Libia - Sirte vicina alla liberazione, ma l'Isis non è sconfitto

Le forze governative libiche sono entrate a Sirte, roccaforte dello Stato Islamico nel paese. Questa mattina i militari hanno raggiunto il centro della città: cadrà, dicono fonti militari, entro pochi giorni. Il governo ha assunto il controllo della costa, così da impedire ai miliziani islamisti di fuggire via mare.
 
Dopo Palmira in Siria e Ramadi in Iraq, con le controffensive sulla siriana Raqqa e l’irachena Fallujah in corso, l’Isis non è mai stato sotto pressione come oggi. 

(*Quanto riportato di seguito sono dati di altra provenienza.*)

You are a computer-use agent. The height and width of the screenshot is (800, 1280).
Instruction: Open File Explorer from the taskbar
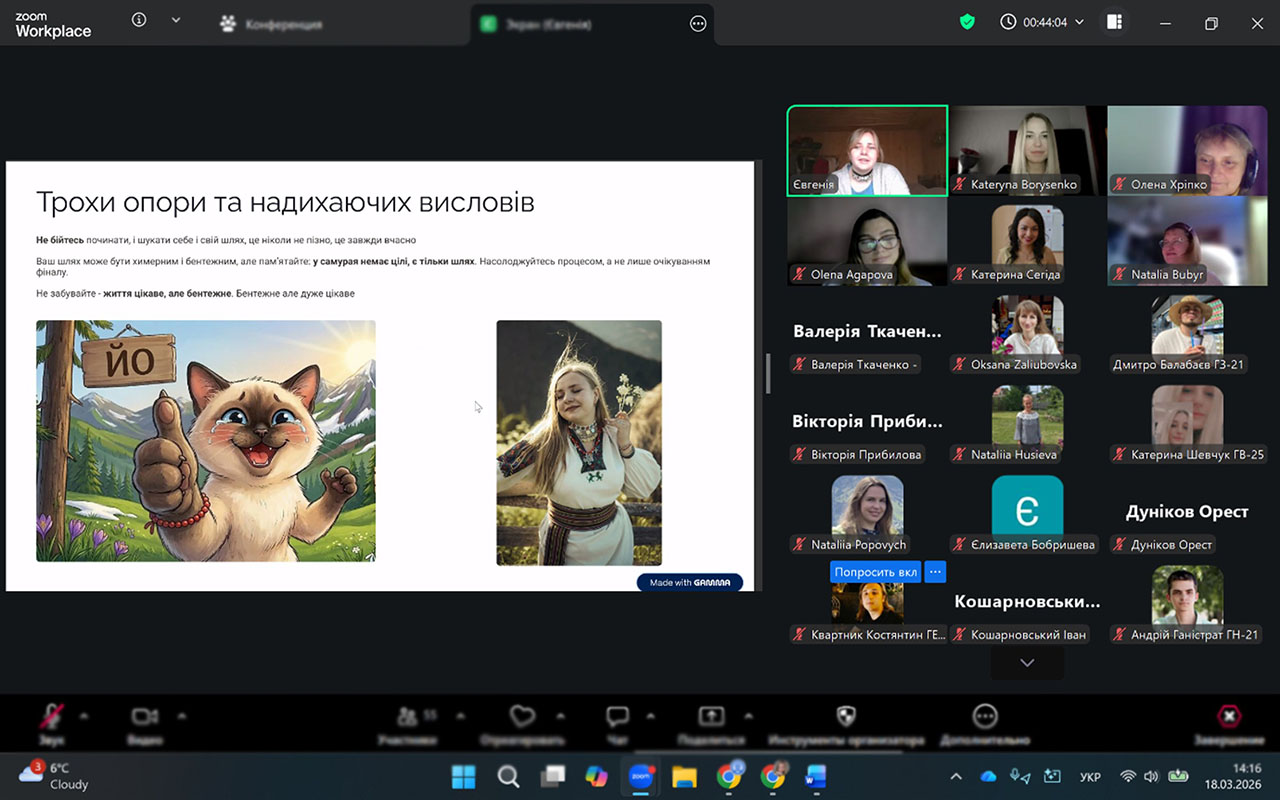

L’avanzata libica è stata festeggiata subito dagli Stati Uniti (che stanno pesantemente bombardando la zona per coprire le truppe di terra libiche), sia per la probabile vittoria militare che per il significato politico che la città riveste, avendo dato i natali all'ex dittatore Gheddafi.

A ciò si somma il raggiungimento del primo vero risultato militare archiviato dal Gna, il governo di unità nazionale voluto dall'ONU e ad oggi preda dello scontento interno: “L’operazione non durerà ancora molto – ha detto Mohamad Ghassri, portavoce delle forze governative – Penso che potremo annunciare la liberazione di Sirte entro due o tre giorni”. La città era caduta in mano islamista a febbraio del 2015, qualche mese dopo l’ingresso a Derna.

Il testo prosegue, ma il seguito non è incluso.